A new wildlife hide has been built at Montrose Basin Wildlife Reserve thanks to Scottish Wildlife Trust volunteers and support from Angus Environmental Trust through the Scottish Landfill Communities Fund.
The new Shelduck Hide is situated further up the bank than the existing hide, which is being demolished in advance of the shifting currents of the South Esk eroding the underlying riverbank and making it unsafe in a few years’ time.
Volunteers from the Trust’s Reserves Project Group supported the project by installing and lining the new hide, upgrading a muddy path to make it more accessible, and erecting a fence for screening.
This project has been supported by a £11,375 award from Angus Environment Fund through the Scottish Landfill Communities Fund.

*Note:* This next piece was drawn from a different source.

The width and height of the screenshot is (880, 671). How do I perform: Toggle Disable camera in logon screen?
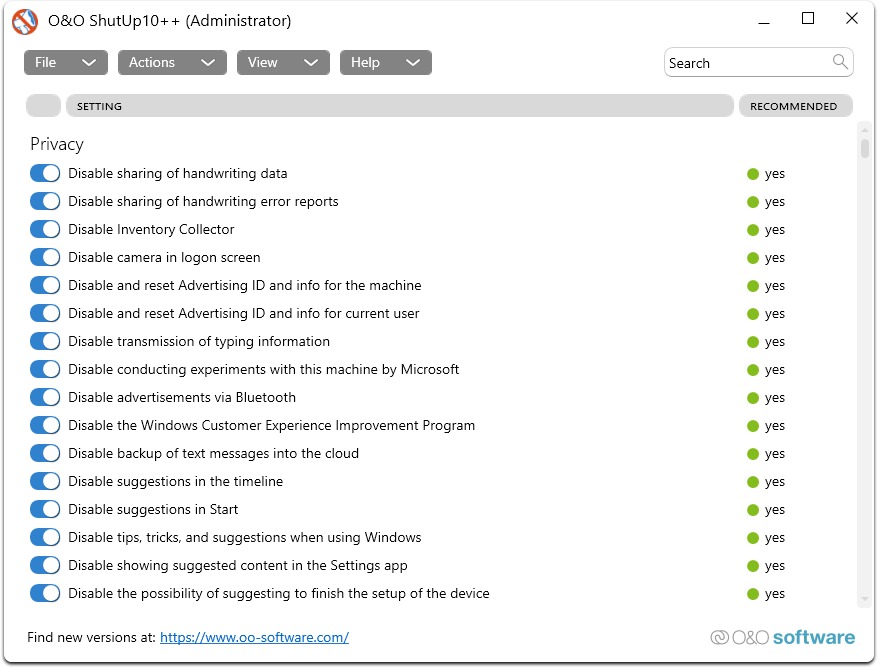(45, 258)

Montrose Basin Ranger Anna Cheshier said: “The changing tides on the river meant that time was running out for our old hide. We were able to reuse the panels and equipment inside but we needed a new shell and I’m very grateful to Angus Environment Trust for providing the funding needed.
“Our hard-working volunteers have done an amazing job installing the new hide and upgrading the path. Grant Baird, the farmer at Mains of Dun, has also been hugely supportive and helped us move materials to the site.

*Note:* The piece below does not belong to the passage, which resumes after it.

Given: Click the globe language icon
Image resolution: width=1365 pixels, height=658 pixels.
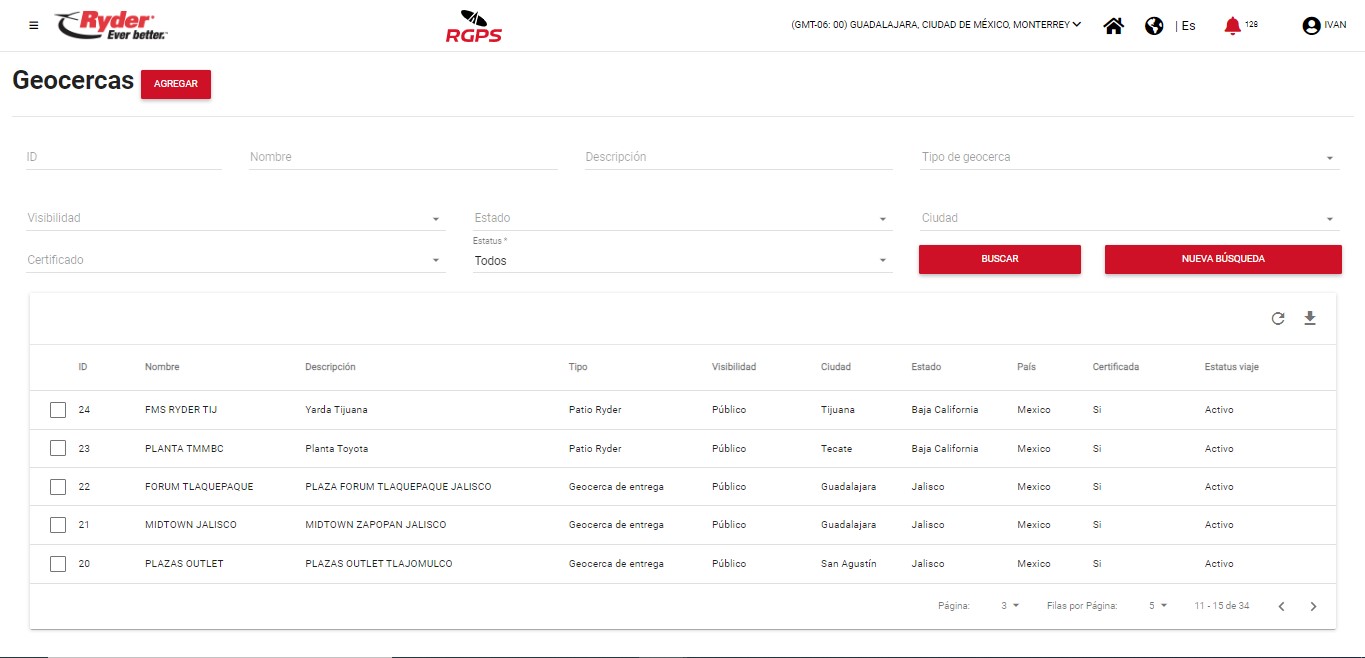Looking at the screenshot, I should 1154,26.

“The new outlook means that a much richer range of birds and other wildlife can be enjoyed by visitors, including red-breasted mergansers, oystercatchers, and rare migrants such as spoonbills.”
Shona Smith, Chair of Angus Environmental Trust said: “This work ensures future generations will be able to enjoy experiencing the fantastic and ever-changing range of wildlife that makes a home on Montrose Basin.”